On canvas, captured essence of Punjab
Chandigarh
“Every artist dips his brush in his own soul, and paints his own nature into his pictures.” Henry Ward Beecher
Saint artist, artist of the divine, painter of the people … whichever way you care to remember the legendary artist Sobha Singh there is no denying here was an artist, pure in body, mind and soul. Spirituality defined his being and his paintings.
Born on November 29, 1901, at Sri Hargobindpur in Gurdaspur district, Punjab, he specialised in art and craft in an Industrial School in Amritsar and later served as a draftsman in the Army, posted in Baghdad. But he soon returned to his calling of painting, even though initially he was dissuaded by his father to follow arts as a vocation. A brief stint in Amritsar, Delhi and Lahore during which he even ventured into filmmaking and made a film called ‘But Tarash’, he found his real home in the lap of nature in Andretta in the Kangra Valley. It was here that he designed and set up his studio, today being looked after by his grandson Hriday Paul Singh. If his motto, “Grow More Food,” is writ on the wall of his studio, Emerson, Krishnamurthi and Khalil Gibran were food for his mind. Always impeccably attired, his admirers, including his disciple RM Singh, were taken in by his ethereal aura.
Nearly four decades since he passed away on August 22, 1986, his paintings of Sikh Gurus remain a referral point, an eternal guide on how the divine figures may have appeared in their physical form. The artist himself always proclaimed how he was painting the sterling qualities of the great Gurus. Thus his portrait of Guru Nanak Dev is an emblem of divinity, of Guru Gobind Singh the warrior Guru’s exceptional zeal, of Guru Harkishan as hallmark of his service to humanity.

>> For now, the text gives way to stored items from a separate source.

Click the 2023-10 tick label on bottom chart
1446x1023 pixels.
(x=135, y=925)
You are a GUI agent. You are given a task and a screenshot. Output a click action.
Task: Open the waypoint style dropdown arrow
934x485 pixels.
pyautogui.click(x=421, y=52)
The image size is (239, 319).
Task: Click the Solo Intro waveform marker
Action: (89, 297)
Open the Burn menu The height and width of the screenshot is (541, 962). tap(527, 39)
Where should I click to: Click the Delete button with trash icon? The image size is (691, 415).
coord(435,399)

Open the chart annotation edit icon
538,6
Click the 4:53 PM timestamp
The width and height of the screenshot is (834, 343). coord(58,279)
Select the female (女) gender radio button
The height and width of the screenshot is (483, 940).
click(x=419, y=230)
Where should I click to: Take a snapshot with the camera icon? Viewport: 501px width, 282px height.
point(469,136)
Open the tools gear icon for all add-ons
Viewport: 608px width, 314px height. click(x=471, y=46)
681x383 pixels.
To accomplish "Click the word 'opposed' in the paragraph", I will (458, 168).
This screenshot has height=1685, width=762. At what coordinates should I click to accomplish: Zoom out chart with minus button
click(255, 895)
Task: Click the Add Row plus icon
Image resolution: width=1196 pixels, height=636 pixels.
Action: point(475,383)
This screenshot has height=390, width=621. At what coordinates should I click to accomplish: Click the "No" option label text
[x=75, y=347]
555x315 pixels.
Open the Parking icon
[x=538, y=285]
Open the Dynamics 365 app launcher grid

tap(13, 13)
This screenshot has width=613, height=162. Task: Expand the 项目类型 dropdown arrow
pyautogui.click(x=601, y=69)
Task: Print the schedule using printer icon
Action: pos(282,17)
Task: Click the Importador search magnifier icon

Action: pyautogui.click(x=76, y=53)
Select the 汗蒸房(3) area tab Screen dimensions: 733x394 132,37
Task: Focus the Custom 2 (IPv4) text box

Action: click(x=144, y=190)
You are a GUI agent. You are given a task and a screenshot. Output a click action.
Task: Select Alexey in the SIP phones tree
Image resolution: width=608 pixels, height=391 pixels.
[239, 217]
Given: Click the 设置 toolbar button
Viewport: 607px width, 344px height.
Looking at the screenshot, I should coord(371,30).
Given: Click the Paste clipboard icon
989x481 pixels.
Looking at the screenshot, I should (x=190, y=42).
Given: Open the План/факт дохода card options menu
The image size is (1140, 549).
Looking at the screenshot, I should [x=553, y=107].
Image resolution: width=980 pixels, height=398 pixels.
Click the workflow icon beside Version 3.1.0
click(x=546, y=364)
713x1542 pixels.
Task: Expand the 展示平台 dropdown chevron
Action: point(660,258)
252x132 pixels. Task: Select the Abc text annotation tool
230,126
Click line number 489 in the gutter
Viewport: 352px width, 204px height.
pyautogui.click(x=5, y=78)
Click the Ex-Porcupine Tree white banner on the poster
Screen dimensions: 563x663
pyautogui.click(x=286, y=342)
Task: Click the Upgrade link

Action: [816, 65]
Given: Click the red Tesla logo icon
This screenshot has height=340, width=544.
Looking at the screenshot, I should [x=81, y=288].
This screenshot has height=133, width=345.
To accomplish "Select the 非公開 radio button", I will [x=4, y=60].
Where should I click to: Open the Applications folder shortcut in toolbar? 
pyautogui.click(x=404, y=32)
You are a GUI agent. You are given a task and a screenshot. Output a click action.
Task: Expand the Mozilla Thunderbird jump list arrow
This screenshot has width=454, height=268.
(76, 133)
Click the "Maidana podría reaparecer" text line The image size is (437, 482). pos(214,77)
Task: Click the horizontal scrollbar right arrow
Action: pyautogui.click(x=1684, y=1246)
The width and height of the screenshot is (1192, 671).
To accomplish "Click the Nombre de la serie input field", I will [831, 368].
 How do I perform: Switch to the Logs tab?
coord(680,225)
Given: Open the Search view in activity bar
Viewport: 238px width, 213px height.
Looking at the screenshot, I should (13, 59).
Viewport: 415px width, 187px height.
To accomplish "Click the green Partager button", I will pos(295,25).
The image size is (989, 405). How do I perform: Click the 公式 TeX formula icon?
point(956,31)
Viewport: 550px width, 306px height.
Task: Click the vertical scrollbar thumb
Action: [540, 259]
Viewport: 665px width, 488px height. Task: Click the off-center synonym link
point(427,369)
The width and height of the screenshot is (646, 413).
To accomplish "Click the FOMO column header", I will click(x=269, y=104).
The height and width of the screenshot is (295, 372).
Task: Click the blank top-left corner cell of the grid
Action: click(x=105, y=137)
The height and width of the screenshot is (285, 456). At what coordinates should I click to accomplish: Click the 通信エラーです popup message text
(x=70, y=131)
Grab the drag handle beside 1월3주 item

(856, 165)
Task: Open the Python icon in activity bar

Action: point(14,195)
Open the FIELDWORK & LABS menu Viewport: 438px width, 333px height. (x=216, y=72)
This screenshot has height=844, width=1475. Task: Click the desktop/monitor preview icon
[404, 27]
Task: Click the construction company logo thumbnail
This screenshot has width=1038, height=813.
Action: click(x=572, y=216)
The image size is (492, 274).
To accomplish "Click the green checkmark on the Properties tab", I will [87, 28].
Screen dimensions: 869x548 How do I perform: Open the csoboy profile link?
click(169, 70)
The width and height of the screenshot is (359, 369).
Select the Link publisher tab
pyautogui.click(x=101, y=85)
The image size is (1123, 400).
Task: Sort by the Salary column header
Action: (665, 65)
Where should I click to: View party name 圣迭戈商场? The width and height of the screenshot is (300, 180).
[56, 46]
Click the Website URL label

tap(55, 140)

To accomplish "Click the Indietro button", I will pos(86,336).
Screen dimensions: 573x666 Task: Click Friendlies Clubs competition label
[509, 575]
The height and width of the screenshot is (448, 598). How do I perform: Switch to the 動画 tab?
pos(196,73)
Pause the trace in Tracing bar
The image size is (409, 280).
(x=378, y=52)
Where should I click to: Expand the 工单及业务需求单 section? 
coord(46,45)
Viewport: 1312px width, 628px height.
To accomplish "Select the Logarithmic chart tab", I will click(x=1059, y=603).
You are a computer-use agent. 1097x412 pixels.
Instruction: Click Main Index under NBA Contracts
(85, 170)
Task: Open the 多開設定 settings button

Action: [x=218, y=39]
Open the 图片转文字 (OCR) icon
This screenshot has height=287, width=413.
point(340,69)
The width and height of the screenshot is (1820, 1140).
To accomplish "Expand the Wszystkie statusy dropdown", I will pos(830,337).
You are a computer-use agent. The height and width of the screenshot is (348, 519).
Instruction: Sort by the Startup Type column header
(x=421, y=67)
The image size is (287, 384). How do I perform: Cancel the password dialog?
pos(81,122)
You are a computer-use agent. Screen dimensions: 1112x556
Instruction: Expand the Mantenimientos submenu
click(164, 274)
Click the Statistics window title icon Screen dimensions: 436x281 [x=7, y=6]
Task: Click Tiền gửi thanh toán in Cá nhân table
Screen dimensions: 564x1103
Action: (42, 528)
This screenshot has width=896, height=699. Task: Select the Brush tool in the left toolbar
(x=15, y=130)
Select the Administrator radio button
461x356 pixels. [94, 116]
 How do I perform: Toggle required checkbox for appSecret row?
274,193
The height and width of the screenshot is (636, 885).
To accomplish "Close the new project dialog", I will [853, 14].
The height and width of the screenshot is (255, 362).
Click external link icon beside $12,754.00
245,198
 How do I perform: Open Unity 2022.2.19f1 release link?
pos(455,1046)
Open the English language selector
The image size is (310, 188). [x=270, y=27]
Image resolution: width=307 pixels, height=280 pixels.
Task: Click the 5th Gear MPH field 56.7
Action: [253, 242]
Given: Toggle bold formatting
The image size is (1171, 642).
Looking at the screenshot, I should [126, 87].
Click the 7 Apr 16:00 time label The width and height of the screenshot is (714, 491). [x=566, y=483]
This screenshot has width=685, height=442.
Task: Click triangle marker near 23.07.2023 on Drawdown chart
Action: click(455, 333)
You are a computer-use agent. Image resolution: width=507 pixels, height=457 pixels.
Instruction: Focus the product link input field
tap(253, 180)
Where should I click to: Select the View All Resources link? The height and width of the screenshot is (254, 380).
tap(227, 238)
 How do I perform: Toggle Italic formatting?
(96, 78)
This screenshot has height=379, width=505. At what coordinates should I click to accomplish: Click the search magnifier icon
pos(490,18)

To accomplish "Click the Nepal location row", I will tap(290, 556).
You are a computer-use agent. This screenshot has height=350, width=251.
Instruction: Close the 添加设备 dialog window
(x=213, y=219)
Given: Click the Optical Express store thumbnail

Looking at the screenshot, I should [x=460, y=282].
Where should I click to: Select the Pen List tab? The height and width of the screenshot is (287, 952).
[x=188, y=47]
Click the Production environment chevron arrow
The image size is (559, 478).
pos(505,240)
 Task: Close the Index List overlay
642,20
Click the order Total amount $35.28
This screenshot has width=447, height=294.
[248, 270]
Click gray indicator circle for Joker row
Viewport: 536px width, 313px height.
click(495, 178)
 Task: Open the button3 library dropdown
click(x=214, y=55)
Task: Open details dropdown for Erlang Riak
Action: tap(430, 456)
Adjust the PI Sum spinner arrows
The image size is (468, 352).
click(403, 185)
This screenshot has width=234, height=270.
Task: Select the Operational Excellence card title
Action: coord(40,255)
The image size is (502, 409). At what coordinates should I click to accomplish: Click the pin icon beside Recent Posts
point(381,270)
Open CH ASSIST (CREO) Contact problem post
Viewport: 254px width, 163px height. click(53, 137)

‘Satyam Shivam Sundaram’ may be the mantra for many artists, only Sobha Singh inverted this universal truth and put ‘sundaram’ (beauty/ aesthetics) as the top requisite of art. In a world riddled with conflicts and despair, he only saw beauty and chose to paint all things beautiful. Abstraction was an anathema for him and realism remained his forte. His chosen medium was oil on canvas with which he captured the essence of Punjab through its love legends too.
In his hands, love legends like Sohni Mahiwal, Sassi Punnu acquired a life of their own volition and an inimitable emotional appeal. Sohni Mahiwal, which he painted nearly five times starting from 1937, is a classic in all its versions, as enduring in its visual appeal as the legend itself. The ‘Kangra Bride’, a picture of demureness, stands out in his vast oeuvre as do religious figures and national heroes like Mahatma Gandhi and Bhagat Singh. Among his last works was an unfinished painting of Guru Ravidas.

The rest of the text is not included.